Threat Description & measures
Stolen credentials Credentials of users in the Management System may get stolen.
  • Implementers of security shall use state of the art measures such as training and workplace security to prevent credentials from leaking. Consider using organization-wide credential management by connecting the Nerve Management System through LDAP.
Injecting unexpected items in APIs or user forms The Nerve team protects against such attacks with adequate technology.
Brute force attack on the Management System The Nerve team protects against such attacks with adequate technology. Refer to Logging in to the Management System for more information.
DoS attack on REST API endpoint The Management System REST endpoints may be subject to denial of service attacks. When hosted by TTTech Industrial, the Nerve team protects against this attack.
  • Implementers of security running an on-premise Management System shall protect against DoS attacks using adequate technology such as firewalls.
Command or code injection The Management System may be subject to command or code injection attacks.

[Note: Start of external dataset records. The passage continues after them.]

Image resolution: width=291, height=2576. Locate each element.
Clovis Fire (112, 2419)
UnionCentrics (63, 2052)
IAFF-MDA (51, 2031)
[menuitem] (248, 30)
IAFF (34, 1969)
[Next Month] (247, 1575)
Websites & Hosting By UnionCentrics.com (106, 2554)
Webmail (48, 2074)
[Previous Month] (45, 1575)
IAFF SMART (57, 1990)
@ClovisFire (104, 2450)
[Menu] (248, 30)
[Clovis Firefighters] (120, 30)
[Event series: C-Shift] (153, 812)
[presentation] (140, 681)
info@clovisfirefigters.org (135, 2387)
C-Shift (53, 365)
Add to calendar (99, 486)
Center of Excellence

The Nerve team protects against such attacks by using a secure development process and adequate technology.
Stolen node identification The node identification comprising serial number and secure ID may get stolen. Note that it will be difficult to protect the device serial number from getting stolen, thus the focus will be on the secure ID.
  • Implementers of security shall use state of the art measures such as training and workplace security to prevent the node secure ID from leaking.
Onboarding of malicious nodes Attackers may try to onboard malicious nodes to the system. To prevent this, the onboarding process shall include an out-of-band process verifying the identity of a newly onboarded node.
  • Implementers of security shall ensure the identity of the onboarded node in their onboarding process, e.g. by adding a manual verification of the serial number to the procedure.
MQTT service attacks Internal MQTT systems may be attacked.

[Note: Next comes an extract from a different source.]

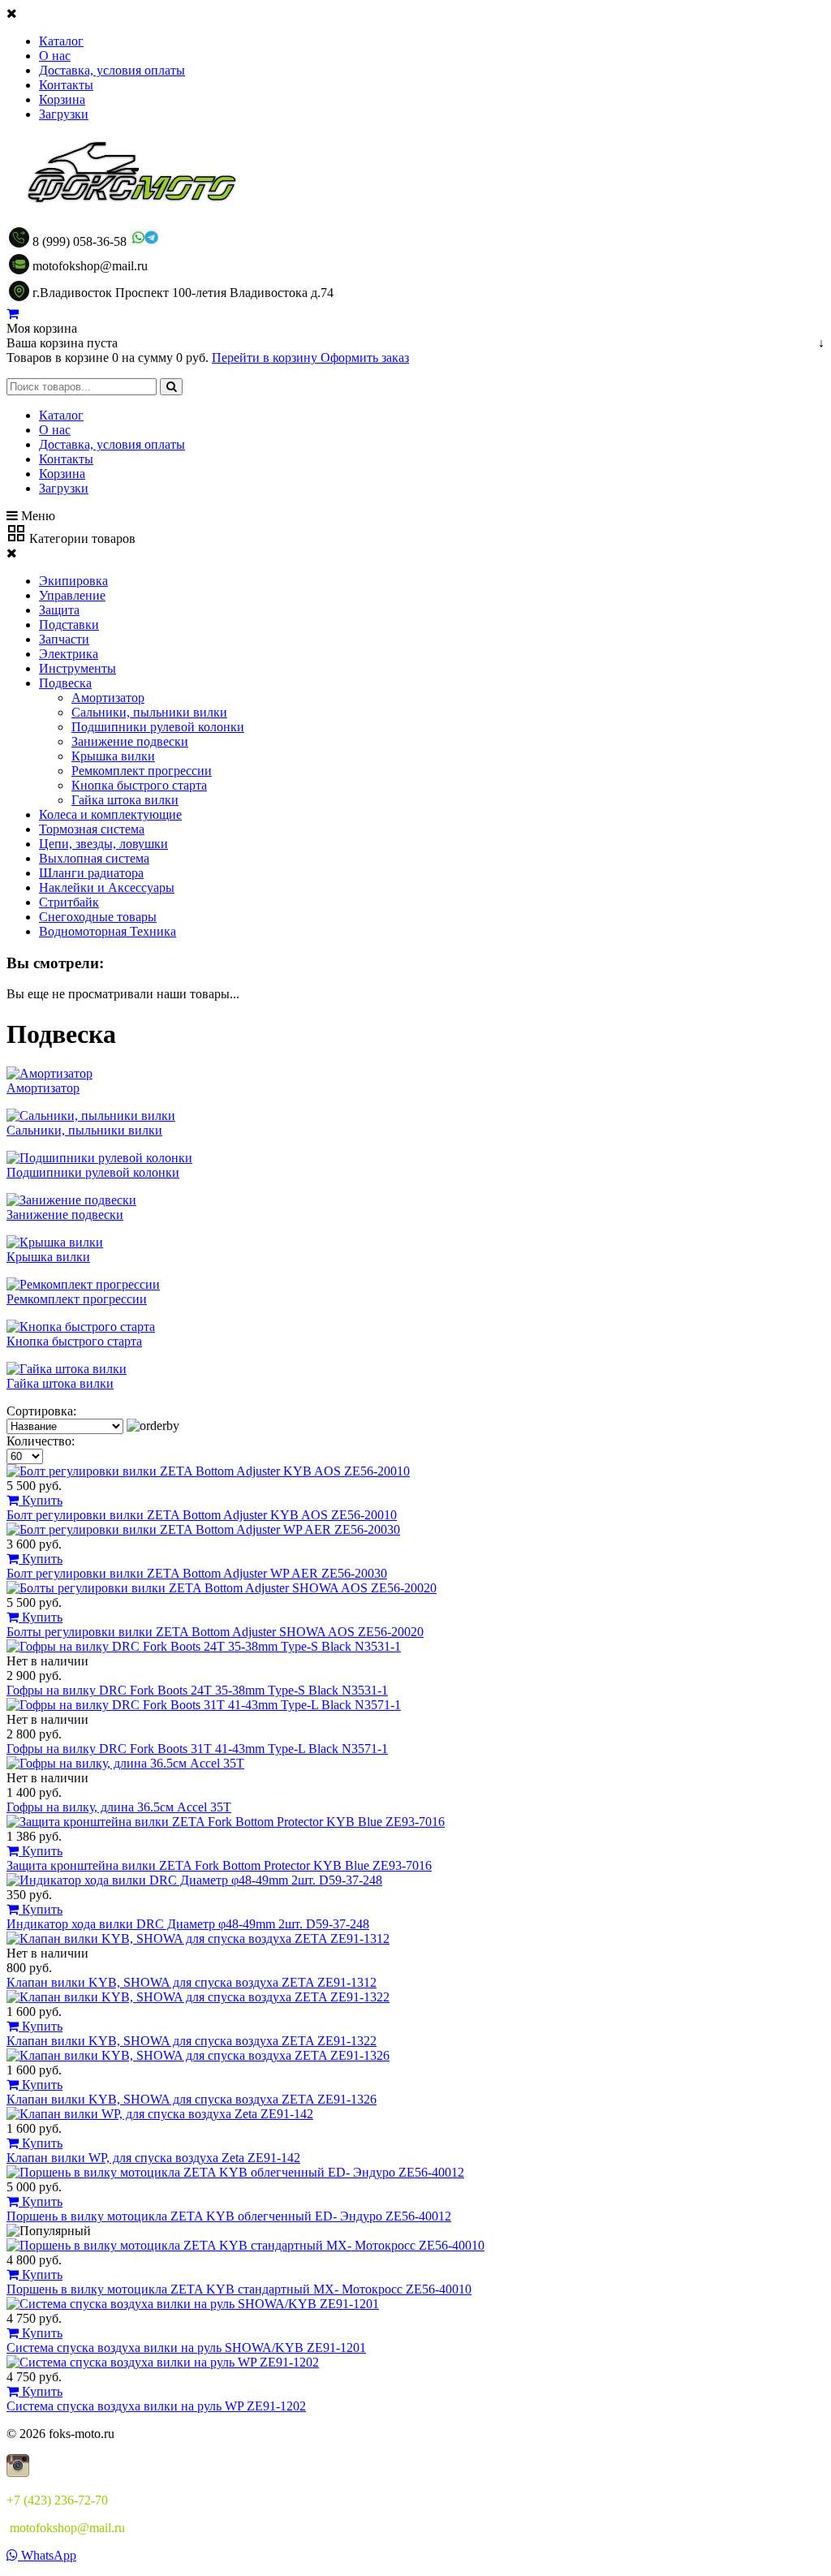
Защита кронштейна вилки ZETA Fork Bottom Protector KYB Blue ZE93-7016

The Nerve team protects against such attacks with adequate technology.
Retrieving logs and metrics Attackers may try to retrieve logs and metrics.

The Nerve team protects against such attacks with adequate technology.
Destroying or modifying logs Attackers may try to modify or destroy logs. Implementing a backup policy can be an adequate countermeasure. When hosted by TTTech Industrial, the Nerve team provides backups.
  • Implementers of security running an on-premise Management System shall protect against lost logs by implementing an adequate backup policy.
Destroying or modifying the Management System and stored data Attackers may try to modify or destroy the Management System and the data stored. Implementing a backup policy can be an adequate countermeasure. When hosted by TTTech Industrial, the Nerve team provides backups.
  • Implementers of security running an on-premise Management System shall protect against lost Management Systems and data by implementing an adequate backup policy.
Sending unauthorized logs Attackers may try to send logs even though they are not authorized.

The Nerve team protects against such attacks with adequate technology.
Brute force attack on authorization endpoint Attackers may obtain credentials by brute force attack on the logging subsystem.

The Nerve team protects against such attacks with adequate technology.
Certificates of the Management System may become outdated When hosted by TTTech Industrial, the Nerve team protects against this. When hosted on-premise, this lies in the user's responsibility.
  • Implementers of security shall ensure a timely renewal of the certificates of the Management System.